The Irish Whale and Dolphin Group’s (IWDG) Patrick Lyne was in prime position to witness the unmistakable tail fluke some 5km offshore from Beara in West Cork on the afternoon of Wednesday 5 April.
While not the first humpback sighted this calendar year — that honour goes to a giant spotted off Wexford in early January — it’s still considered the first of the 2017/18 ‘large whale season’.
The sighting also continues a trend of earlier arrivals for Ireland’s regular humpback visitors over recent years, with 2016’s first recorded only four days later and spotted just 4km away.
Last Wednesday was a bumper day for marine wildlife sightings off Co Kerry, too, where Nick Massett spotted at least a dozen minke whales between Ventry, Slea Head and the Blaskets.
Many of these locations feature in Colin Stafford-Johnson’s new BBC TV series Wild Ireland, as BBC News reports. The two episodes are currently streaming via the BBC iPlayer, where available.

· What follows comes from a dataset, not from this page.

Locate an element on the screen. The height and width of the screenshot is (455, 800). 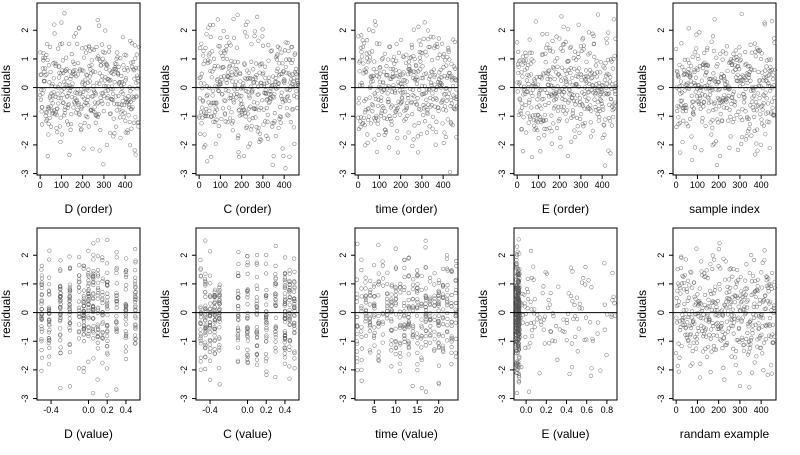
x-tick-label: 400 is located at coordinates (284, 185).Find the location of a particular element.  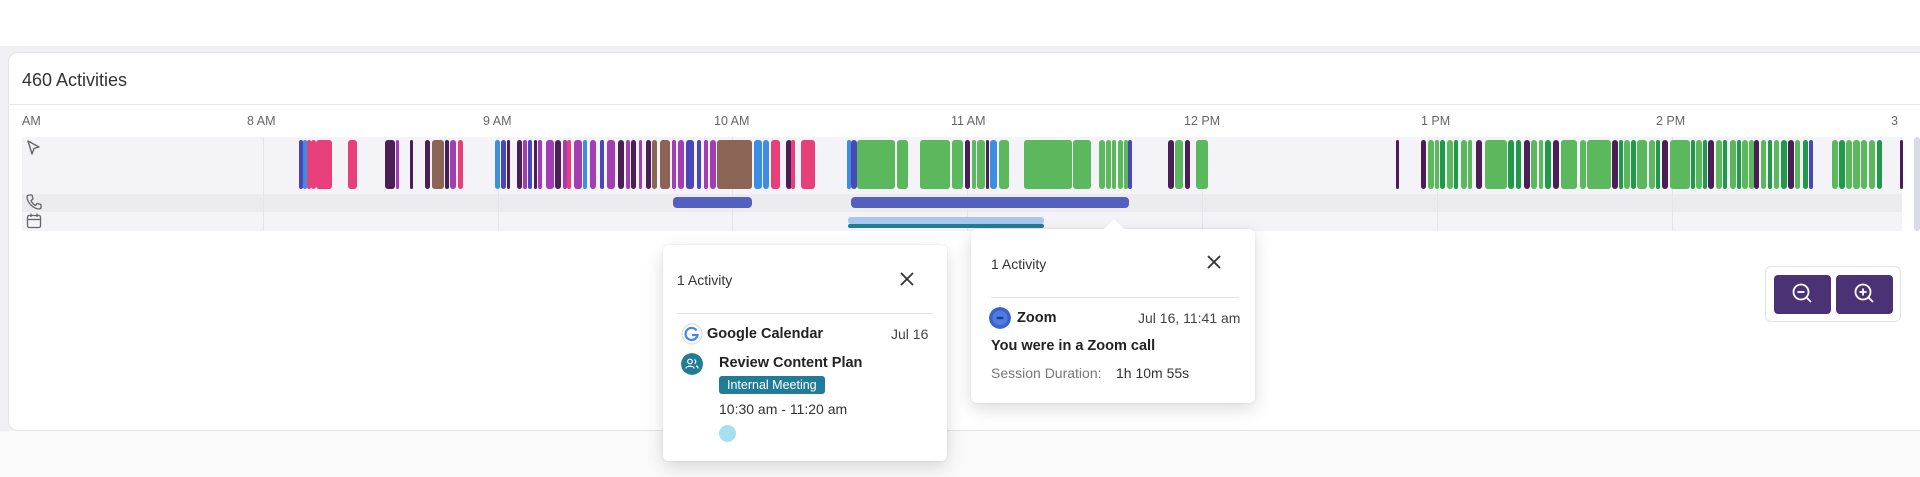

call-bar is located at coordinates (990, 202).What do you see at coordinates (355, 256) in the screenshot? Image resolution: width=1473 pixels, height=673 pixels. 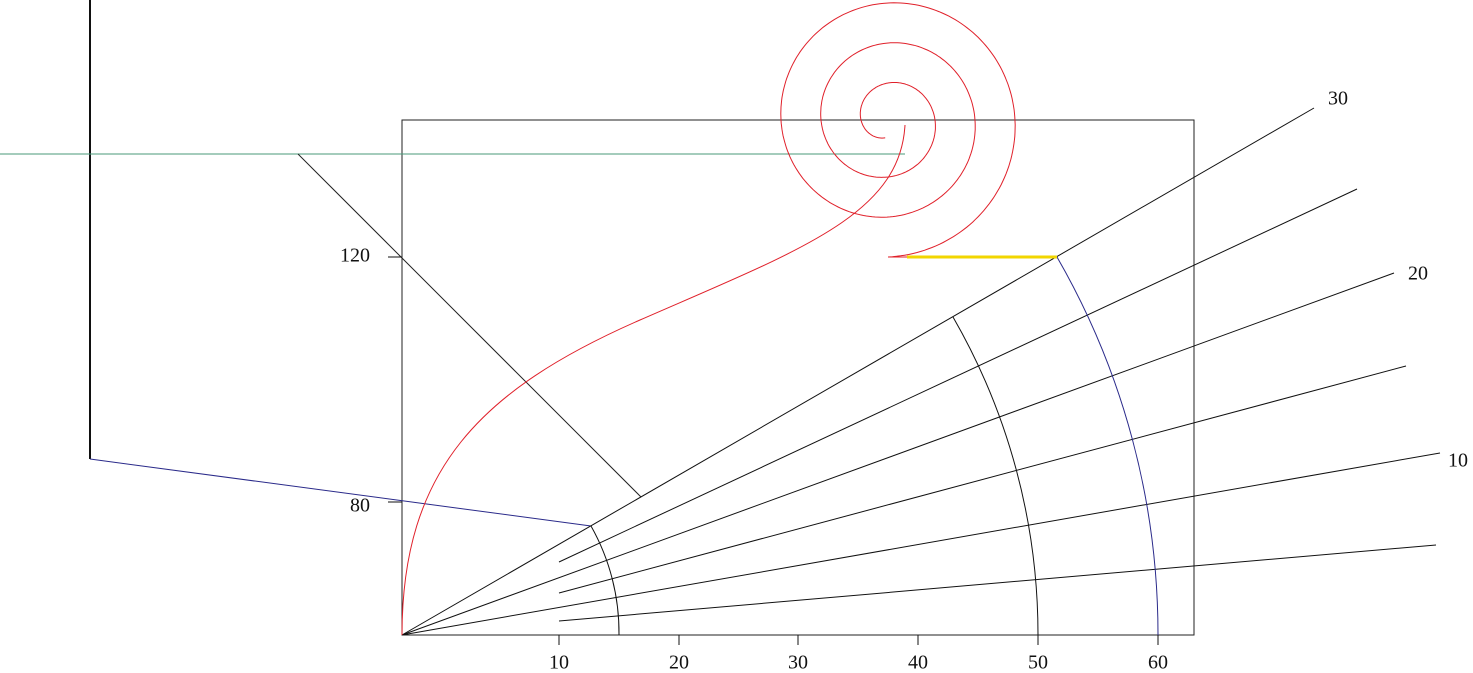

In other cetacean news, researchers believe that whale strandings may in part be caused by exhaustion when cetaceans flee human-made noise in the ocean.
According to the Irish Independent, a study by marine scientists at UC Santa Cruz found that beaked whales startled by low-frequency sonar raise their energy consumption by almost a third, increasing demands on their limited oxygen supply while below the surface.
The news will be fuel to those who suspect human activity at sea plays a major role in increased cetacean stranding rates.
As previously reported on Afloat.ie, 2017 became the worst year on record for whale and dolphin strandings by mid February.